Se entriamo più specificatamente nel settore lavorativo, la situazione non sembra migliore. La stessa CEI nel messaggio per il primo maggio 2016 stigmatizza la situazione attuale affermando “la paura di perdere il lavoro spinge a condividere che nulla sia come prima: dignità diritti salute” La scarsità di lavoro in Italia “porta sempre più persone impaurite dalla prospettiva di perderlo o di non trovarlo, a condividere l’idea che nulla sia più come è stato finora: dignità diritti salute finiscono così in secondo piano. Si tratta di una deriva preoccupante messa in moto dal perdurare di una crisi economica stabilmente severa e dalla disoccupazione che tocca sempre più segmenti della popolazione anagrafici e demografici (i giovani, le donne, gli ultra cinquantenni) e da un cambiamento tecnologico che da più parti viene definito in termini di quarta rivoluzione industriale”. “C’è quindi bisogno di educare al lavoro” che deve tornare ad essere luogo umanizzante”

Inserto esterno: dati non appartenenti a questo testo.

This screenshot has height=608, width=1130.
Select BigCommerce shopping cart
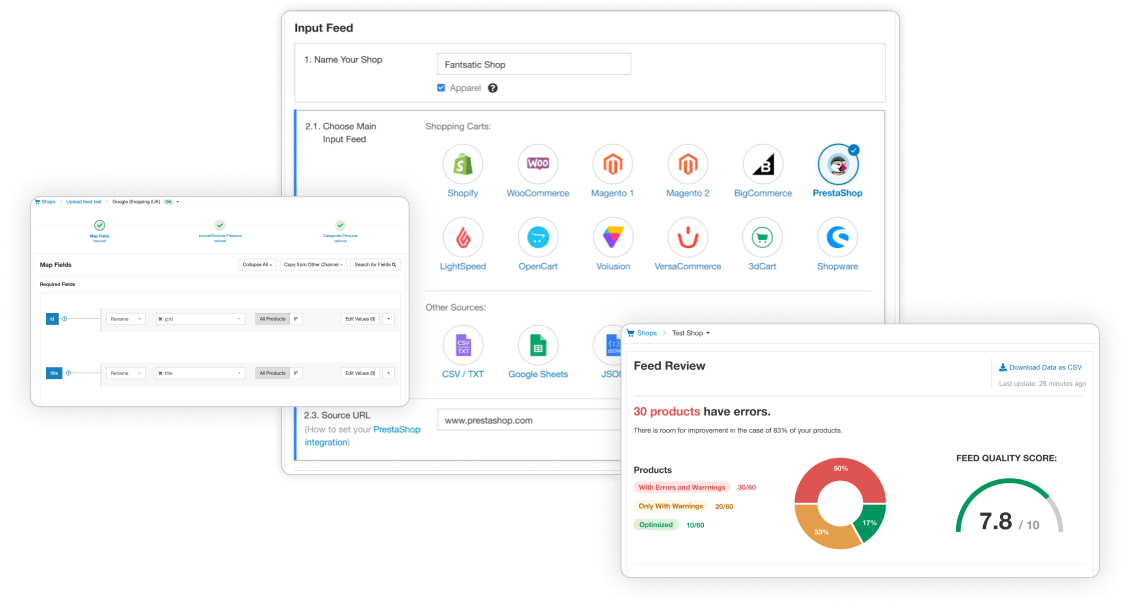[x=763, y=164]
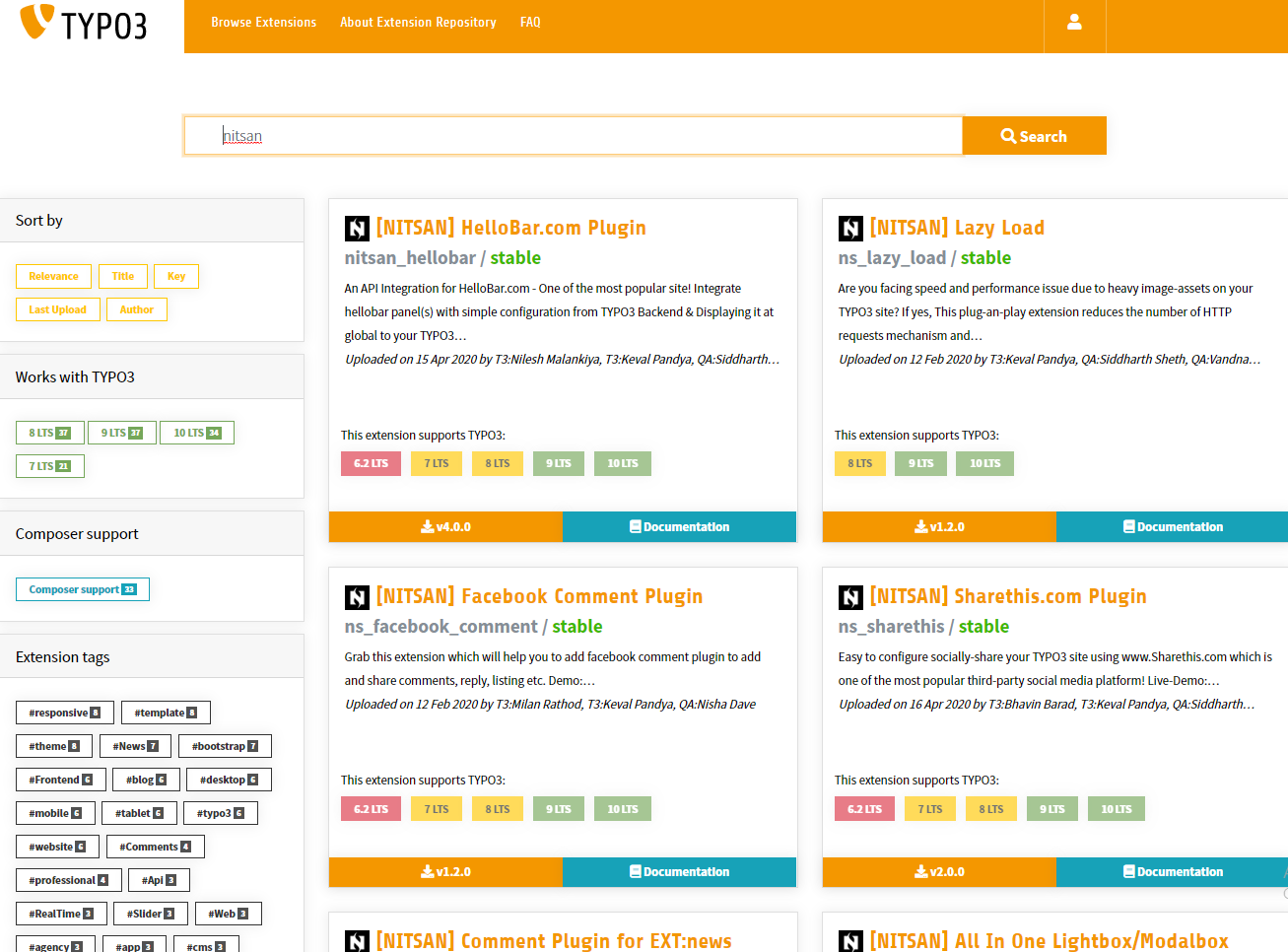The image size is (1288, 952).
Task: Toggle the Composer support filter
Action: (82, 588)
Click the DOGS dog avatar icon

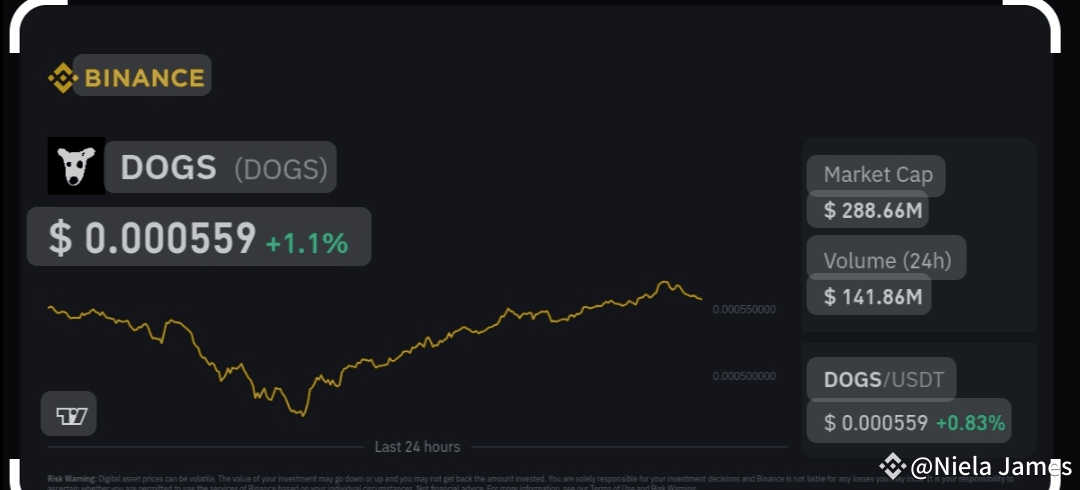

Fondamentale dovrebbe essere l’impegno da parte non solo dei singoli lavoratori ma soprattutto dell’organizzazione aziendale di prevenire disagi e contrasti e di promuovere il cosiddetto benessere organizzativo. Esso risulta essere combinazione di più elementi al fine di conseguire un comune obbiettivo di crescita e produttività. Nel libro “Benessere Personale e Benessere Organizzativo: un binomio possibile?” edito dalla Franco Angeli evidenzio come la mancata realizzazione di una buona cooperazione tra singolo e organizzazione lavorativa può comportare numerosi problemi per entrambe le parti, di carattere economico e di carattere psicosomatico. Numerosi sono infatti gli elementi che concorrono  a minare la condizione di benessere negli ambienti e luoghi di lavoro: la mancanza di organizzazione e programmazione del lavoro, la fatica, ritmi veloci, l’incertezza relativa al ruolo da svolgere, la mancanza di controllo del proprio lavoro, le richieste superiori alle proprie capacità, la cattiva strutturazione e vivibilità dei luoghi di lavoro; relazioni e comunicazione interpersonale, fattori di igiene del lavoro, e per tornare alle parole di Benedetto XVI la mancanza dell’etica, della responsabilità.

DA DOVE RIPARTIRE: agire e non reagire
Il disagio lavorativo in continuo aumento nelle Organizzazioni porta spesso a facili colpevolizzazioni di manager, imprenditori e più in generale del capitalismo. Nel mio ultimo libro “Illuminiamo i pollai” della Nep edizioni, sottolineo come mentre l’incremento del disagio lavorativo e dei conseguenti costi sociali è in gran parte frutto di un diffuso malessere generato, non solo dal sistema azienda, ma anche dal contesto in cui imprenditori  e cittadini sono costretti da Banche e  Stato a “fare impresa e a fare famiglia”. Ci troviamo, infatti, a vivere in una società definita “impersonale”, murati nella solitudine di rapporti aleatori, intermittenti, rapidi e di affetti offuscati dalla quotidianità che non riescono ad affrontare le questioni più profonde, come tanti “polli in batteria” che subiscono il loro stato senza la forza di coalizzarsi per uscire dall’oscuro abisso in cui sono precipitati e costretti a vivere.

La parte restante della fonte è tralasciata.